The book of Lamentations is made up of five poems, each an expression of grief over the fall of Jerusalem. Like a eulogy at a funeral, these laments are intended to mourn a loss—in this case, the loss of a nation. The latter half of chapter 3 implies that the purpose behind the book’s graphic depictions of sorrow and suffering was to produce hope in the God whose compassion is “new every morning” (v. 23) and whose faithfulness is great even to a people who have been condemned for their own unfaithfulness. The author, while not identified in the book itself, may have been the prophet Jeremiah, who was said to have “uttered a lament for Josiah” (2 Chron. 35:25). Lamentations was probably written shortly after Jerusalem’s fall in 586 B.C. (The Holy Bible: English Standard Version. (2001). (La). Wheaton: Standard Bible Society.)

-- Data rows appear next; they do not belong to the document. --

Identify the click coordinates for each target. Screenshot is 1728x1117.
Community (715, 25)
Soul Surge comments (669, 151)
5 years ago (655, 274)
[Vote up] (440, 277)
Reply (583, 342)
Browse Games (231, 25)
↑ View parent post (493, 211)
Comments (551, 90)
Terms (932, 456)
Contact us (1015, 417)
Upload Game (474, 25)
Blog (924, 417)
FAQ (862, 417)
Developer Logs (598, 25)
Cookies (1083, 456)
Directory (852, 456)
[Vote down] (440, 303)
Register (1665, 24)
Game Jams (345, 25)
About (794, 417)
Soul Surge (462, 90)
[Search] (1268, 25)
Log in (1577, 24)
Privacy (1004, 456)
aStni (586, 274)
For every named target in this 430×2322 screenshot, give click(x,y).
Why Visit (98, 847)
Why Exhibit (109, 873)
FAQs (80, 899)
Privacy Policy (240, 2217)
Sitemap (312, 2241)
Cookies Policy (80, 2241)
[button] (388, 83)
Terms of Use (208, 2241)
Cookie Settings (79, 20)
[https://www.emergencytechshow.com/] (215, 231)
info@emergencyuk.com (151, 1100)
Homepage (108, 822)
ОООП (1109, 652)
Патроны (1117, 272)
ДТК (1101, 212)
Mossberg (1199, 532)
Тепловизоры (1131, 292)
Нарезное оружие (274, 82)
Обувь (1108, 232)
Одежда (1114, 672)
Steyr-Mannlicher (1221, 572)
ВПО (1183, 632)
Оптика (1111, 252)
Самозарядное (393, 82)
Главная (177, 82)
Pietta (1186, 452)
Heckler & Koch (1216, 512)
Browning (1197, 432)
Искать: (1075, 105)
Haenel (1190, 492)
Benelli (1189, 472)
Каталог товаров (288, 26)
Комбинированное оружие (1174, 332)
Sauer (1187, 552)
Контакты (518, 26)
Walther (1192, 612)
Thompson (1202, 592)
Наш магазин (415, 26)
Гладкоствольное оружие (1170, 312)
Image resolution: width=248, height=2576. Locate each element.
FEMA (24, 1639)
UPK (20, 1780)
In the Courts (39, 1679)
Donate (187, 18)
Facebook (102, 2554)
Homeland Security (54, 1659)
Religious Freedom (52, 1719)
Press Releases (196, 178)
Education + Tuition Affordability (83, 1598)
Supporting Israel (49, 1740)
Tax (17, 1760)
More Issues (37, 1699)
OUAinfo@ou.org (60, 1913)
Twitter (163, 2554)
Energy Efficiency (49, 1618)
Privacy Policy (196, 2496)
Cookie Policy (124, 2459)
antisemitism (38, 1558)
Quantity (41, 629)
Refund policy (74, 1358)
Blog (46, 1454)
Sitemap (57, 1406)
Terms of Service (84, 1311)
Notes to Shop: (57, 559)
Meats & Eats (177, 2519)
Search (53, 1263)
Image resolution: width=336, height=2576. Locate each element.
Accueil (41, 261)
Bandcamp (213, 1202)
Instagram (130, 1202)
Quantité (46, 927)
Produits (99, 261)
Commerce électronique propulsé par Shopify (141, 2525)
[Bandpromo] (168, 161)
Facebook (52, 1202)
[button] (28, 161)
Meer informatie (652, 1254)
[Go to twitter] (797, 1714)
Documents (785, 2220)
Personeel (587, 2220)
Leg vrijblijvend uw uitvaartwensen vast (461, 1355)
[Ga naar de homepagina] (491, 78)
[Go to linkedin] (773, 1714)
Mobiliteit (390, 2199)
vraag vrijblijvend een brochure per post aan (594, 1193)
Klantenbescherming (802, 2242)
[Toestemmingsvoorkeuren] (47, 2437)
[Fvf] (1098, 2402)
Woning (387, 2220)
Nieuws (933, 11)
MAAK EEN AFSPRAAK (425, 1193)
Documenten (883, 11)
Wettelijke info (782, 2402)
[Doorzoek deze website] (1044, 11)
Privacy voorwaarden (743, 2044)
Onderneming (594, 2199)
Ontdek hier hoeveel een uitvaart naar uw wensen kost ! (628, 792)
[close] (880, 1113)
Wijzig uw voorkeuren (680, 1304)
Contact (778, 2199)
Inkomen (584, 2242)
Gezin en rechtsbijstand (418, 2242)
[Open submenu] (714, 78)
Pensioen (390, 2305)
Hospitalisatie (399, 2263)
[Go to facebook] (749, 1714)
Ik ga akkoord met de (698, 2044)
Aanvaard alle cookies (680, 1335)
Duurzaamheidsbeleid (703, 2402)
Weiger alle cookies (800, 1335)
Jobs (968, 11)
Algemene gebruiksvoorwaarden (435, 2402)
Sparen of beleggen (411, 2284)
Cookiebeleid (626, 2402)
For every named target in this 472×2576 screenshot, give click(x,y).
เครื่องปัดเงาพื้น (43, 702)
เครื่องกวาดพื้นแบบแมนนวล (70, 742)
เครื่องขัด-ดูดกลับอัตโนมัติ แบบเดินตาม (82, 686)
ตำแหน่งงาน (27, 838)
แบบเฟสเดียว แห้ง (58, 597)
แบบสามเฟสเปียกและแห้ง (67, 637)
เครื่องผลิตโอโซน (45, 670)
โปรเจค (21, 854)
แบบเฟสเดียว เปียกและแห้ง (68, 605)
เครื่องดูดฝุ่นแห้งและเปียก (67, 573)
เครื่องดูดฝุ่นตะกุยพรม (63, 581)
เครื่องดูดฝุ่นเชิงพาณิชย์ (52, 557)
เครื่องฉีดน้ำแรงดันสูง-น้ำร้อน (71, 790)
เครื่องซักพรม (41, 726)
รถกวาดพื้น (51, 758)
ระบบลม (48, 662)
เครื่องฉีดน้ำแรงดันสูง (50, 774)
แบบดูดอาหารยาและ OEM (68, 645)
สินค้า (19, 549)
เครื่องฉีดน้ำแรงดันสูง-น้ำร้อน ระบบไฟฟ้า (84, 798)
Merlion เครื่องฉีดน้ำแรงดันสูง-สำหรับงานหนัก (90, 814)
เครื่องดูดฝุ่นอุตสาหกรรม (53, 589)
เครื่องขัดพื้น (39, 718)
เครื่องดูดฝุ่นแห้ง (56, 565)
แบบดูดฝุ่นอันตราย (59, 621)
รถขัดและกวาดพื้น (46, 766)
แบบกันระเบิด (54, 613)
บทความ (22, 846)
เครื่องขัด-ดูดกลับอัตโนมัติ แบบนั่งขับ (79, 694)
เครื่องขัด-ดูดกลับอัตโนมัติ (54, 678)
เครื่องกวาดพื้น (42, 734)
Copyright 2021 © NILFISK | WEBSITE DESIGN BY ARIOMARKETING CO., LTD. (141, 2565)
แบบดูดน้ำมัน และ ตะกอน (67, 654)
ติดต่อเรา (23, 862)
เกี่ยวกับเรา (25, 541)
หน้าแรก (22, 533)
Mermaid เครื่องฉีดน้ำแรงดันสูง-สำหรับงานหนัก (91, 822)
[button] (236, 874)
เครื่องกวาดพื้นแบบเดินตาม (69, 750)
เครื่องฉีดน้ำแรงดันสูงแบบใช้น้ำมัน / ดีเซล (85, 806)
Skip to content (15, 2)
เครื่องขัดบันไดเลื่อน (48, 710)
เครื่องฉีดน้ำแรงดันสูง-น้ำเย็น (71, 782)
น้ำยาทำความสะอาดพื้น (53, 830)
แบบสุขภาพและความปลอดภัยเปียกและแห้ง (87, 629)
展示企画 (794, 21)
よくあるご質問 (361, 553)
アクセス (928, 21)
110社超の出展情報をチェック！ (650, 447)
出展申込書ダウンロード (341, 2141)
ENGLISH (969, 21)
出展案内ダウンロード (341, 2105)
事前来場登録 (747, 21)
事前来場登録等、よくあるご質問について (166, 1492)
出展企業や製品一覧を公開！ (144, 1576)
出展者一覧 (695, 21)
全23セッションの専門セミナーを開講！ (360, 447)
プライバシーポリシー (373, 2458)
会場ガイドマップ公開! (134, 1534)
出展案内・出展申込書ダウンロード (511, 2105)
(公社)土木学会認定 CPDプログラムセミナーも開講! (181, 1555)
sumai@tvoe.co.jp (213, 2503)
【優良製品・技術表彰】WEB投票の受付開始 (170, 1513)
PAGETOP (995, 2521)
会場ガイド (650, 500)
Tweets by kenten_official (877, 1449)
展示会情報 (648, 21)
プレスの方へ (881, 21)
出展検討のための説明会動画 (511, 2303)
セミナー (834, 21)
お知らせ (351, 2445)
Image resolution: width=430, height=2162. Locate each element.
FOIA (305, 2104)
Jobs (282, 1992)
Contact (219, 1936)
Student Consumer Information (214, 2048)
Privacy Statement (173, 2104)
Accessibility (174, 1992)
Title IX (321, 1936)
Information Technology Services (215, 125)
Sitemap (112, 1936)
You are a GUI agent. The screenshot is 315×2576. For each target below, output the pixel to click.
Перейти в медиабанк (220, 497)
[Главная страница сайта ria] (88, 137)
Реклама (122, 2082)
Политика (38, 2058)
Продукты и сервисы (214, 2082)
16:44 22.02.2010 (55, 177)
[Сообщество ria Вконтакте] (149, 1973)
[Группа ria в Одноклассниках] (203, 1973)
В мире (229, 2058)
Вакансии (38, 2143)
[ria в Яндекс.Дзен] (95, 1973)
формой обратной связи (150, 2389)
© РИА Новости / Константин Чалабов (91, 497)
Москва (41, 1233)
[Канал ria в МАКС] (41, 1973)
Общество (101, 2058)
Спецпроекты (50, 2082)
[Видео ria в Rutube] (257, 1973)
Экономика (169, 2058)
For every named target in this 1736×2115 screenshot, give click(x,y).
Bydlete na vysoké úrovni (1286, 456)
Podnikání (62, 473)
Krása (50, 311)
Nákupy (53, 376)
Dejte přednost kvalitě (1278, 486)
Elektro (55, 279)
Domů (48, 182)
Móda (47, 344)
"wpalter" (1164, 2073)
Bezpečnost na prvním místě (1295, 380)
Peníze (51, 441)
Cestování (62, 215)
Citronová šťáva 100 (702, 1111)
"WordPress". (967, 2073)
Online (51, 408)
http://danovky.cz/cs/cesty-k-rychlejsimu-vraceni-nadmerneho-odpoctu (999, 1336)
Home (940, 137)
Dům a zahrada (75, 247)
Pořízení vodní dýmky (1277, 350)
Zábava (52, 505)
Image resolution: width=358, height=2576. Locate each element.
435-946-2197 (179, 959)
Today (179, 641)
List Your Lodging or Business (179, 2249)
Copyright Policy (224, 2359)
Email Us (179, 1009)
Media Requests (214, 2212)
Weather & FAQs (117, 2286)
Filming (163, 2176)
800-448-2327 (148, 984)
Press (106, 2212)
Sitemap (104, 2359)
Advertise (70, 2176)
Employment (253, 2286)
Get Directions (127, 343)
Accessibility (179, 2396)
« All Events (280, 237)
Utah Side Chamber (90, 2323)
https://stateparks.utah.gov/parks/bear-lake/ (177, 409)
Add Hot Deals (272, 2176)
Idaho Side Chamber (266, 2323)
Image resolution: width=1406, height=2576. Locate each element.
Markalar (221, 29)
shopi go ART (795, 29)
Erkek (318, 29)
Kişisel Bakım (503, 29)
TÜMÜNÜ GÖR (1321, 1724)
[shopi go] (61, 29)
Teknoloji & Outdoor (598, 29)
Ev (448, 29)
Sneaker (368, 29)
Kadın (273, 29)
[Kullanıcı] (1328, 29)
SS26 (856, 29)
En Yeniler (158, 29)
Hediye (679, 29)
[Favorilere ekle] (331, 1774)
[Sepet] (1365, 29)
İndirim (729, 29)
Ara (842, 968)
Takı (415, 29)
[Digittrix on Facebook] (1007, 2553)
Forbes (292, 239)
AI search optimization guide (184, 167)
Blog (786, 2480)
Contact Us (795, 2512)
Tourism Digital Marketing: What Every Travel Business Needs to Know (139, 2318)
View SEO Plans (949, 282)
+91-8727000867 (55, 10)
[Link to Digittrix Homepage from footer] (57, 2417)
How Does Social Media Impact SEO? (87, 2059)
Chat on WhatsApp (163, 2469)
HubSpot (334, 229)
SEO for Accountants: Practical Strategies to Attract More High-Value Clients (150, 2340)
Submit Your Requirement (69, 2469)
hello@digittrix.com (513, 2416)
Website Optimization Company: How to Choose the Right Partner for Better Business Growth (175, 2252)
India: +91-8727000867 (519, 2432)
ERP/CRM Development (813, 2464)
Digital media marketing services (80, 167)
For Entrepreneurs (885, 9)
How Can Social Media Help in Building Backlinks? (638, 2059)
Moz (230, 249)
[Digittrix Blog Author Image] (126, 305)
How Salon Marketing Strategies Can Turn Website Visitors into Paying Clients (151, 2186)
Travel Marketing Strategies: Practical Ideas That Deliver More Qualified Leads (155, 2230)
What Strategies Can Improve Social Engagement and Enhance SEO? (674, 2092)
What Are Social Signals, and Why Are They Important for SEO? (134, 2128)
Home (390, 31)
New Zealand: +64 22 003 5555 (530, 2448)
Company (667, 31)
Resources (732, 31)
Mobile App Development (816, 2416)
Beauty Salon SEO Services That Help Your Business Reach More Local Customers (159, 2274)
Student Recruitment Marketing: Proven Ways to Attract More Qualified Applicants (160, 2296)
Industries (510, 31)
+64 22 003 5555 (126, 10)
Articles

Lam 1.1-22; Reflection; Judah has gone into exile because of affliction and hard servitude.
Lam 2.1-22; Reflection; The LORD has cast down from heaven to earth the splendor of Israel
Lam 3.1-36; Reflection-Hope; The steadfast love of the LORD never ceases. His mercies are new every morning.
Lam 3.37-54; Reflection-Prayer; Jeremiah urges people to accept the punishment and learn from it.
Lam 3.55-66; Prayer; Jeremiah calls for vengeance on those who persecute them.
Lam 4.1-22; Reflection; Jeremiah grieves over the punishment inflicted on Judah.
Lam 5.1-22; Prayer; Jeremiah calls to the LORD for restoration.